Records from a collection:
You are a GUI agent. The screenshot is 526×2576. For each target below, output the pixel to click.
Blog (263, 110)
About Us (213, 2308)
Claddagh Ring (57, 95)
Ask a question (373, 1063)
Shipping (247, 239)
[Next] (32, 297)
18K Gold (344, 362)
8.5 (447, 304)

• **WHAT IS BEING ASKED**
The records must each be output verbatim, with nothing left out.

• **RESULT OF THE EXERCISE**
You are a GUI agent. The screenshot is 526×2576. For each target below, output the pixel to click.
Blog (263, 110)
About Us (213, 2308)
Claddagh Ring (57, 95)
Ask a question (373, 1063)
Shipping (247, 239)
[Next] (32, 297)
18K Gold (344, 362)
8.5 (447, 304)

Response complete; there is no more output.